We can also ponder whether the time frame in which the study is set (average age of disturbance ~10–12 y) is sufficient to observe the true response of each species to severe habitat loss. An initial increase in mortality rates in trees along borders (see Sénécal et al. 2004; Mascarúa-López et al. 2006), and thus in suitable host density, may have led to a temporary population increase (or concentration) in the first few years following disturbance. Also, species’ longevity may result in some degree of population inertia, or delay in response even if the effects of habitat loss have taken effect (storage effect, but in the larval population; Warner and Chesson 1985). Emergence spanned over several years for a single generation of larvae could also have a bet-hedging type effect, with individuals emerging in years with good host recruitment ensuring the overall fitness of the cohort (Wikars 1994). Hence, given the time frame in which it is set, our study does not provide any certainty that either A. attenuatus or even T. mutabilis will not eventually also show a negative response to habitat loss.

Our results show that some saprophagous wood-borer populations do negatively react to a decrease in local forest cover.
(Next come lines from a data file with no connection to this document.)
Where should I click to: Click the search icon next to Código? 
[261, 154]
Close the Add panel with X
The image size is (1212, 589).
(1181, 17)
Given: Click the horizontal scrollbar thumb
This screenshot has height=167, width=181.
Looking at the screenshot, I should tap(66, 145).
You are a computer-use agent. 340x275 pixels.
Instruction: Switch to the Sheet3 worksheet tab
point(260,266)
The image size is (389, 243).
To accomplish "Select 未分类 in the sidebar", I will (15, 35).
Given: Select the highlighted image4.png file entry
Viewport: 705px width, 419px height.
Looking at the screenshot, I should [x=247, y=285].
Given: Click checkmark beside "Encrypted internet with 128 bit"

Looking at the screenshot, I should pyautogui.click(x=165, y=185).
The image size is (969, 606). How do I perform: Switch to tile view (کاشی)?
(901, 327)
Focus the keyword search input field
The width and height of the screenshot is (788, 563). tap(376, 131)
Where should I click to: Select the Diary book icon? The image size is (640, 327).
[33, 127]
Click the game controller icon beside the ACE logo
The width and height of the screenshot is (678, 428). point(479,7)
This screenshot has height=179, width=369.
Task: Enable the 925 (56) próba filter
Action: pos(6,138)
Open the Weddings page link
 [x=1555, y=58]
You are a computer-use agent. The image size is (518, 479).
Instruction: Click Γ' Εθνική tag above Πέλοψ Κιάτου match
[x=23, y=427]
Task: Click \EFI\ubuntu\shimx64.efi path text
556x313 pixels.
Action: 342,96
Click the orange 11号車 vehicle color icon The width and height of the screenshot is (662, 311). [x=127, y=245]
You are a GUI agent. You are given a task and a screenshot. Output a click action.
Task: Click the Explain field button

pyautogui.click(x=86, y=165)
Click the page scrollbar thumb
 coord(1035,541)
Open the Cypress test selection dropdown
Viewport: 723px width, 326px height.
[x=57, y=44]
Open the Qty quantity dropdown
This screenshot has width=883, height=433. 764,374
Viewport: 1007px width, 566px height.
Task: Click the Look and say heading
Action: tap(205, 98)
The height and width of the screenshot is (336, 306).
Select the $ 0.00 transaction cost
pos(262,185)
Observation of such negative effects of habitat loss prompts other questions. Does this decrease in abundance and/or loss of diversity in species linked to wood decay affect local rates of decay and nutrient cycling, which in their turn could affect on-site processes linked to soil fertility? Some researchers have advocated for a more functional approach to the study of habitat loss and fragmentation effects (Didham et al. 1996). A next step in the investigation of such questions could involve direct measurements of decay rates in fragments rather than assessing insect occurrence and abundance. Although B. scalaris did represent only 11.4% of larvae collected in our study, figures such as seen in Fig. 3b, were larval density drops from an average of 175 larvae/m3 to about 25 in sectors which have been disturbed for a longer time may suggest that indeed such rarefaction in wood-boring larvae (a 85% drop in larval activity for B. scalaris) may affect to some degree decay and falling rates of dead standing aspen.

The response of B. scalaris observed in our study indicates that management approaches like the one that was used in our study area may fail to sustain biological diversity, at least at the local scale. Species rarefaction indicates either that local snag recruitment is not sufficient, resulting in gaps in temporal connectivity (which would suggest the need for bigger remnant patches), or that remnant patches are too isolated from each other (which would suggest the need to increase spatial connectivity between remnant patches). Whereas B. scalaris responded negatively to habitat loss, the relationship we observed was linear. It is thus difficult at this stage to discuss any kind of threshold in disturbance level for managed landscapes that could allow appropriate continuation of ecosystem processes in which these species are involved. Future research should aim at pursuing a better understanding of species response to habitat loss, particularly in landscapes which have been under intensive management for longer periods of time, or maybe through alternate approaches, for example by looking at age structure of larval populations for long-lived species in different spatiotemporal contexts. The effective contribution of these species to food webs and the decay process should also be further assessed experimentally.